■ **Task description**: Once the line holding "January 2017 (39, 1992)" is found in the listing below, write it out and each later line exactly, up to and including the one holding "May 2019 (34, 1780)".

^^^^^^^^^^^^^^^^

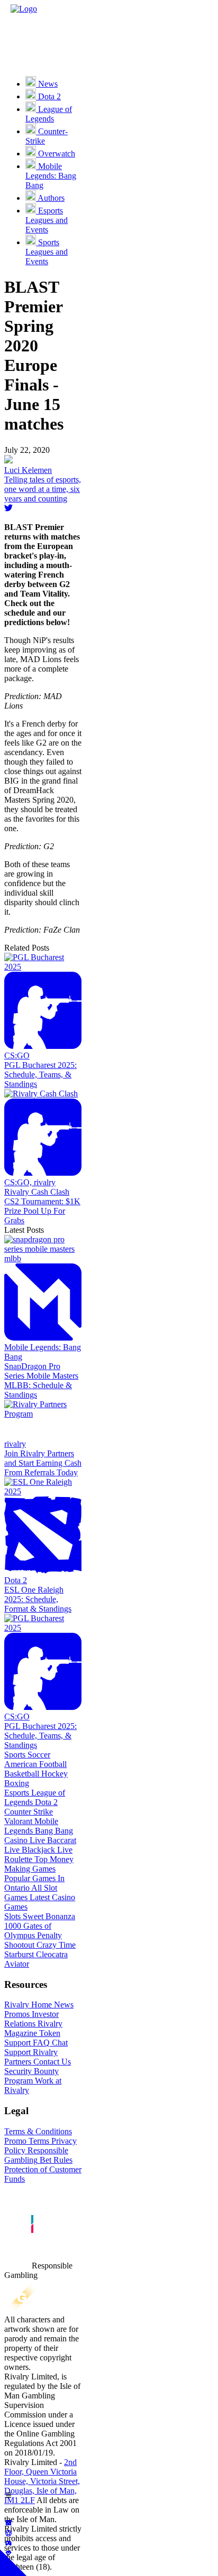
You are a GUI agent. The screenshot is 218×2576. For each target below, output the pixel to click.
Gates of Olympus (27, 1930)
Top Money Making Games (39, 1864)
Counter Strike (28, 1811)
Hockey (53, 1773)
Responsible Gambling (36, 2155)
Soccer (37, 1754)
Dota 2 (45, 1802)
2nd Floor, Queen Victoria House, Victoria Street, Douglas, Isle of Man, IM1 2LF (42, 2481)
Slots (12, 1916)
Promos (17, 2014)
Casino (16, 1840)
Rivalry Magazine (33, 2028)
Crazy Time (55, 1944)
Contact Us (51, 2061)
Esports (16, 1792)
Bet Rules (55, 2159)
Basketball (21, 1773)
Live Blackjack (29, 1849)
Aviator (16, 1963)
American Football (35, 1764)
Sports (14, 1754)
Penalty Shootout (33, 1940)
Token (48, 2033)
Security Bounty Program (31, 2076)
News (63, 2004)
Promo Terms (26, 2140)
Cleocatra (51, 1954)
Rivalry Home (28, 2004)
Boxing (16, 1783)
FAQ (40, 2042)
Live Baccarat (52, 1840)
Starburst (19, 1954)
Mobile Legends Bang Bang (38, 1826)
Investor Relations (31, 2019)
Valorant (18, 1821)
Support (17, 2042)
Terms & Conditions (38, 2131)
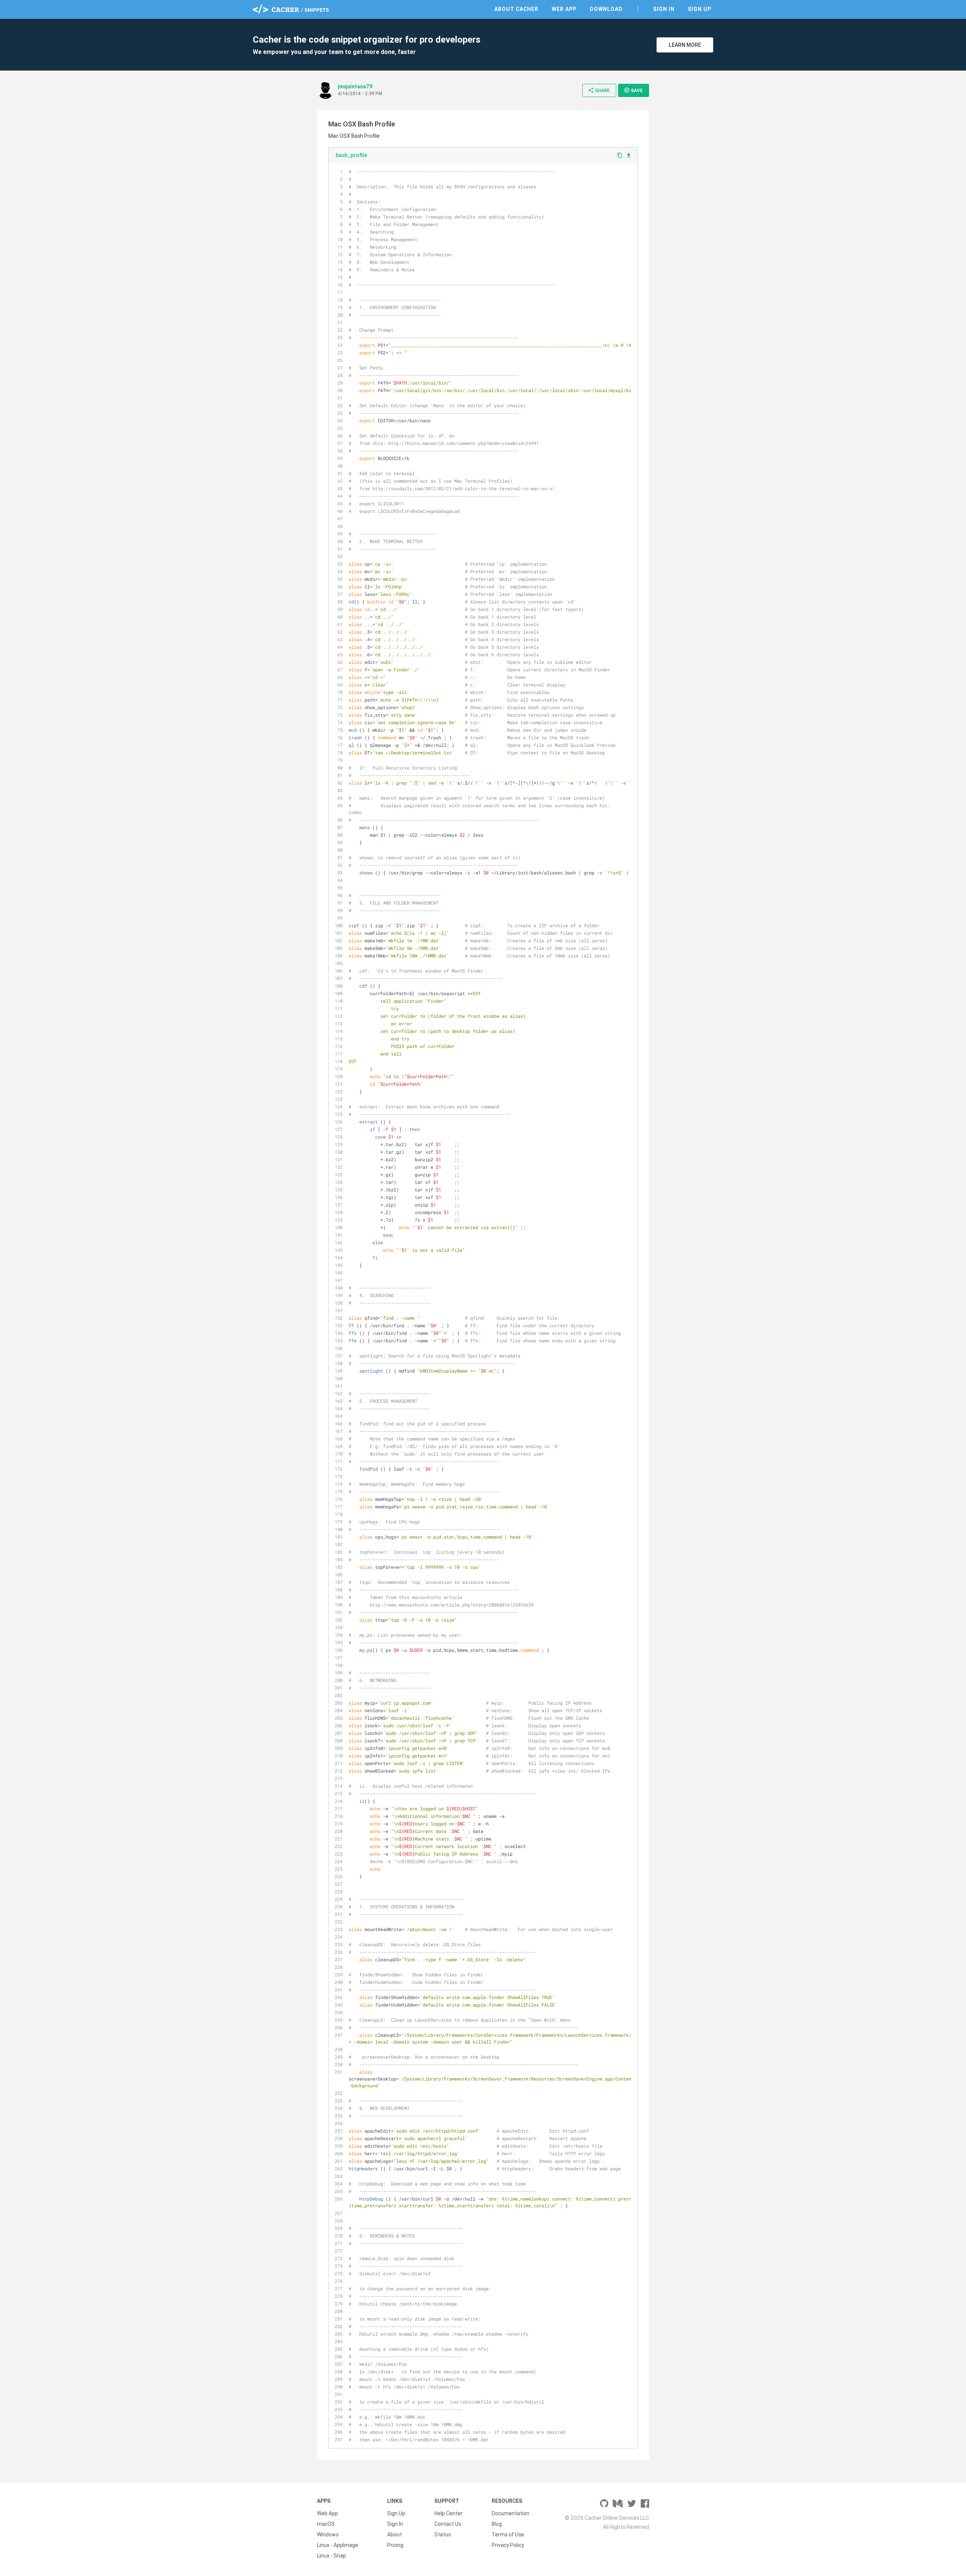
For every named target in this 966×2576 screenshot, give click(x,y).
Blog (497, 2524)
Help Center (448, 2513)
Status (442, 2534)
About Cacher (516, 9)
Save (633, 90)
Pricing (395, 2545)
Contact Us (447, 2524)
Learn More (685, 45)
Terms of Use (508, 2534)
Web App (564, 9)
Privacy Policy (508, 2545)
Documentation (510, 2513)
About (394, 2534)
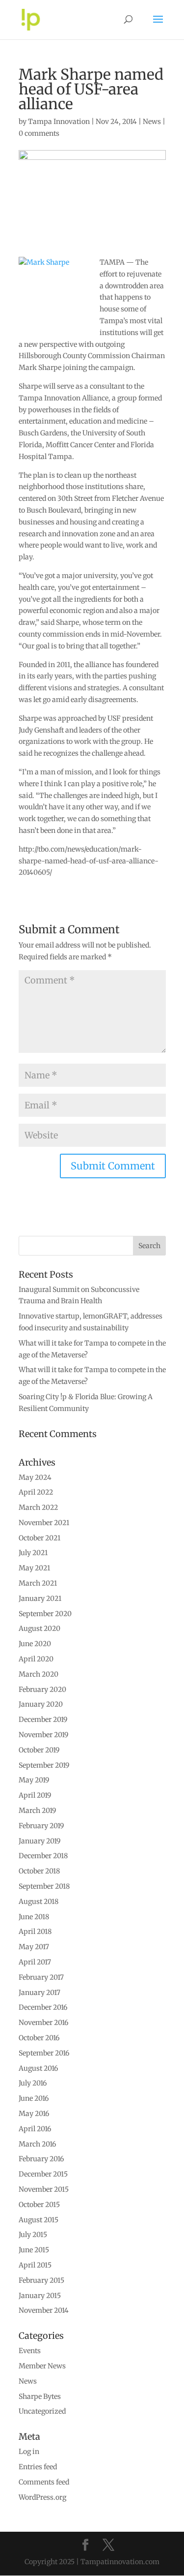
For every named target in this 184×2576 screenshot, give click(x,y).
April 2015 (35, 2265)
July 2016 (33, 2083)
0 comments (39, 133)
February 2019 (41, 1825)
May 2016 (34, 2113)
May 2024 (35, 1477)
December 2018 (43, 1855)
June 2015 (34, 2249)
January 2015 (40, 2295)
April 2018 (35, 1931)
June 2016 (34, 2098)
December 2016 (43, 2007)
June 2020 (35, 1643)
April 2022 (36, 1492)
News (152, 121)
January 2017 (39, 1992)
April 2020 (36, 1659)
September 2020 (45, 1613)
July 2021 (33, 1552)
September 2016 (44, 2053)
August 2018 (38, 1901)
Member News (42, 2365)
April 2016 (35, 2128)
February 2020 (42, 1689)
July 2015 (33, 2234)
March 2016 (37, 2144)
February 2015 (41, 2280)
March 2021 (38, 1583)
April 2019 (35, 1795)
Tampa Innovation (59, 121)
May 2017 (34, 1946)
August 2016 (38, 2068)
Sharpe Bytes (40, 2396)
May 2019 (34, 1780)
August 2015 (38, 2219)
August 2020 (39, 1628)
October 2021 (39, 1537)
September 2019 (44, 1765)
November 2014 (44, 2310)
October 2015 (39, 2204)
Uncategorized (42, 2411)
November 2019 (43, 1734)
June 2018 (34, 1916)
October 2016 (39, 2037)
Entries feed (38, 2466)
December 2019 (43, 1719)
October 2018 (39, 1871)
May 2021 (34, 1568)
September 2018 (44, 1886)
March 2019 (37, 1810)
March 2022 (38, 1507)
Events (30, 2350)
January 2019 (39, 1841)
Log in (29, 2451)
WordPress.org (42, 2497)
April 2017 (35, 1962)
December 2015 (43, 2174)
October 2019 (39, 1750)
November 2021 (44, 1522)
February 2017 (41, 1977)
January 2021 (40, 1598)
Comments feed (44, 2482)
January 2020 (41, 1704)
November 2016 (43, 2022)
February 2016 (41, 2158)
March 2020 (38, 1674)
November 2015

^^^^^^^^^^^^^^^^

■ **Answer**:
January 2017 (39, 1992)
April 2020 (36, 1659)
September 2020 (45, 1613)
July 2021 (33, 1552)
September 2016 (44, 2053)
August 2018 (38, 1901)
Member News (42, 2365)
April 2016 (35, 2128)
February 2020 (42, 1689)
July 2015 (33, 2234)
March 2016 (37, 2144)
February 2015 (41, 2280)
March 2021 (38, 1583)
April 2019 (35, 1795)
Tampa Innovation (59, 121)
May 2017 (34, 1946)
August 2016 (38, 2068)
Sharpe Bytes (40, 2396)
May 2019 (34, 1780)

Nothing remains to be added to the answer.